## Supplied text
+---+

Social media breaches barriers.

Hugh MacLeod, “The Porous Membrane”

Social media tears down barriers. More than tearing them down, it tunnels under them, jumps over them, or passes through them like a ghost.

If you want a particular barrier to come down, this is a welcome development.

  • Maybe you’re a college student looking for someone to hang out with or date, and Facebook or MySpace helps you find that person.
  • Maybe you’re a marketing pro or a sales rep and you’re hoping that a corporate blog or a Twitter stream or a LinkedIn profile or a Facebook group or Hoover’s Connect or whatever will help connect you with your users / customers / vendors / peers / etc. You get closer to these folks and thereby get a better sense of their needs and how to serve them.
  • Maybe you’re a cog in a huge corporate machine who wants to connect with like-minded people across the company who just want to get things done.
  • Maybe you’re an activist trying to drum up attention for your cause.
  • . . .

But what if you’ve benefited from the barriers in place?

  • You’ve been a gatekeeper — for information, for access — and you’ve profited from that role. The role could be within one company or broker between companies.
  • You’re a purchasing officer for a company and you like being hard to reach, because you’re afraid you’ll spend your whole day fending off salespeople otherwise.
  • You’re the best-looking student in your college department, or the most popular person in your dorm, and you’d just as soon not be easy to reach by every person who wants to get close to you.
  • You’re a popular writer and you have to guard your time against interruptions if you want to keep producing books.
  • . . .

If you’ve benefited from barriers, you’re much less likely to embrace social media, whether we’re talking about personal or corporate applications.

If the barriers in place help you to thrill your fans by writing more great books, heck, go all the way and be a total Luddite. Live in a yurt.

+---+

## Stated exercise A
Answer these from the piece on social media and barriers:
(i) What is the title of the Hugh MacLeod piece named near the top?
(ii) What is the purchasing officer afraid of if they become easy to reach?
(iii) What does the popular writer have to guard their time against?
## Stated exercise B
Resume the piece on social media and barriers, starting after its last sentence.
The data after the text isn't needed for any of this work.

## Items

+---+

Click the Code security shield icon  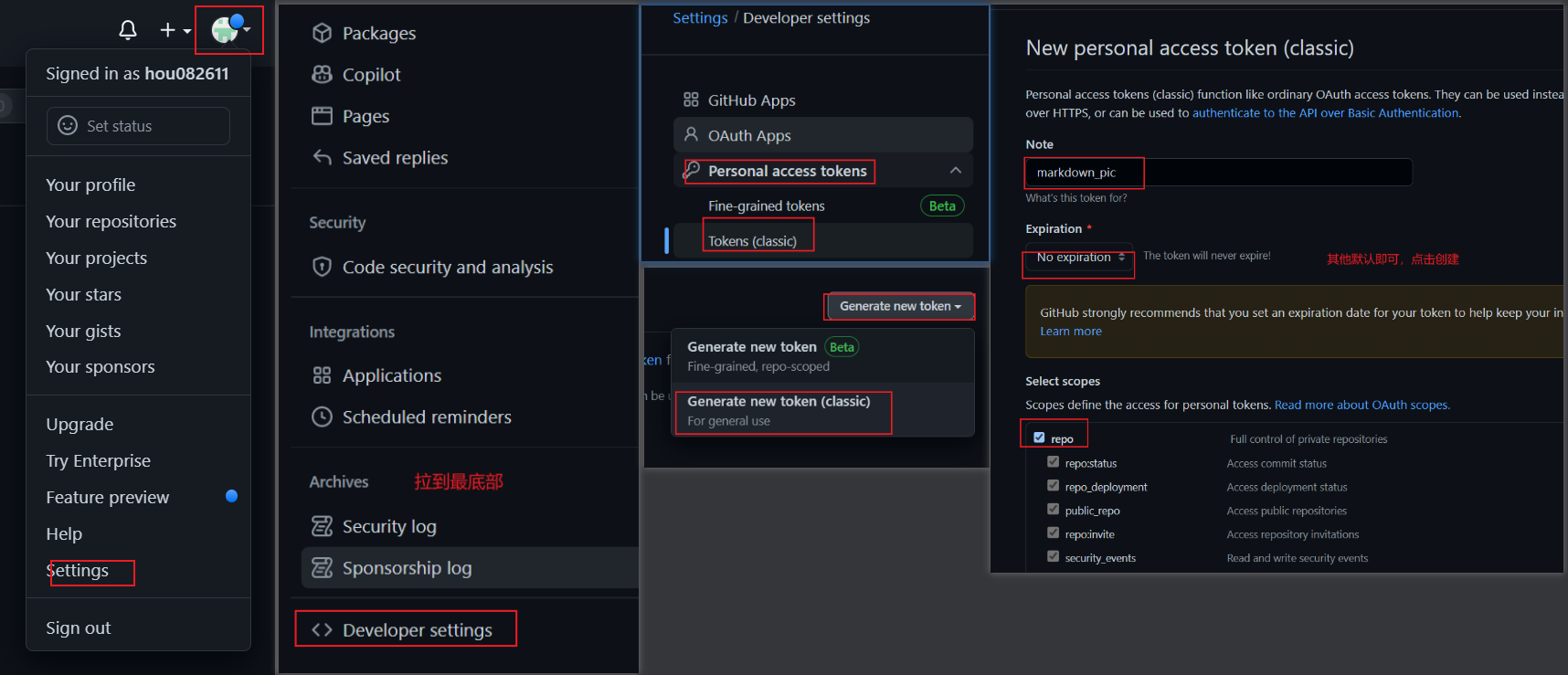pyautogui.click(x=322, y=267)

+---+

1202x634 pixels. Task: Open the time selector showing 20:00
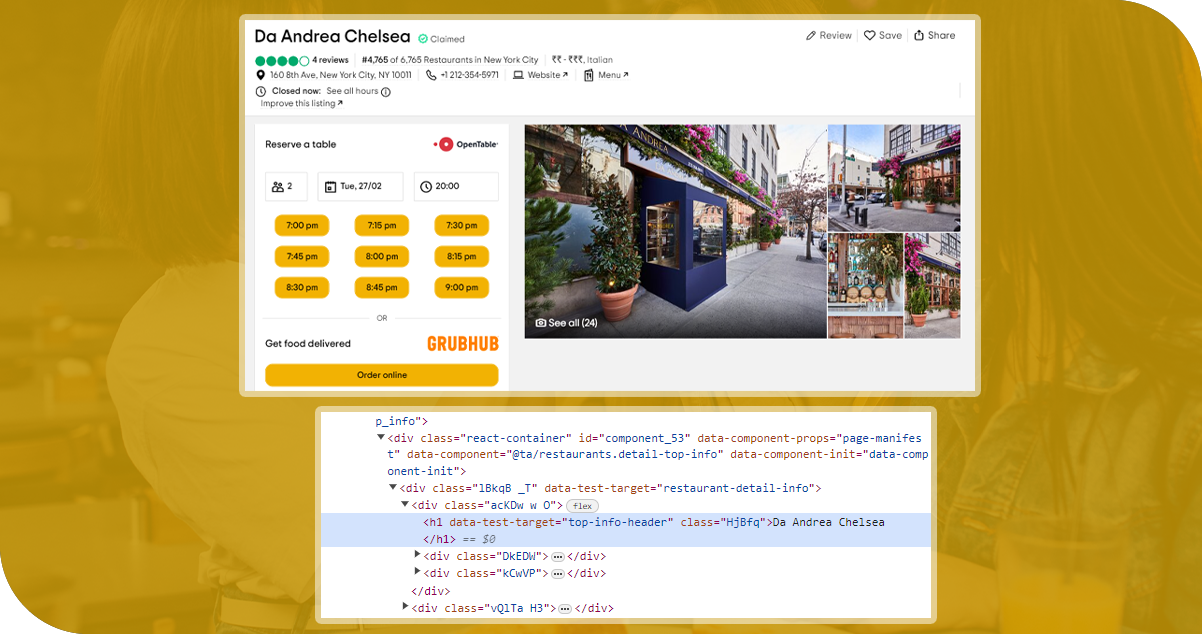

+---+

## Task result A
(i) "The Porous Membrane"
(ii) Spending the whole day fending off salespeople
(iii) Interruptions

## Task result B
Don’t gum up the works

If the barriers in place help you to drag your feet, slow down progress, disappoint customers, delay action, ignore reality, divide and conquer your workforce . . . well, you deserve to lose. You deserve to be displaced. You deserve to witness the spectacle of those barriers being breached.

Thing is, the breach probably won’s be obvious or dramatic, because social media is wraithlike. It slips by you while you’re looking the other way. It gets inside the shell before you even realize it’s in the neighborhood.

But it’s also beneficial. It forces honesty where obfuscation thrived. And it will never hurt you if you’re (a) honest, and (b) even mildly willing to learn how it works.

The benevolent promise of social media

Social media ups the ante on us to be more open, more engaged, more real, and more human. If any of that’s a problem for you — or your company — then you’ll probably have trouble with social media. (A prediction: sooner or later, you’ll probably have problems with other things like growth and reputation.)

But if you embrace openness, engagement, authenticity, and humanity, social media could be a boon for you. Next thing you know, you’re closer to customers, you’re making new connections, you’re tearing down bad old barriers to your success and fulfillment, while preserving the boundaries that do you good.

Don’t take my word for it, or Hugh Macleod’s, or Chris Brogan’s, or Tara Hunt’s, or anybody’s. Your mileage may (will) vary.

Try it for yourself — it’s cheap to get started, and it’s easy to fix your mistakes.

Happy exploring!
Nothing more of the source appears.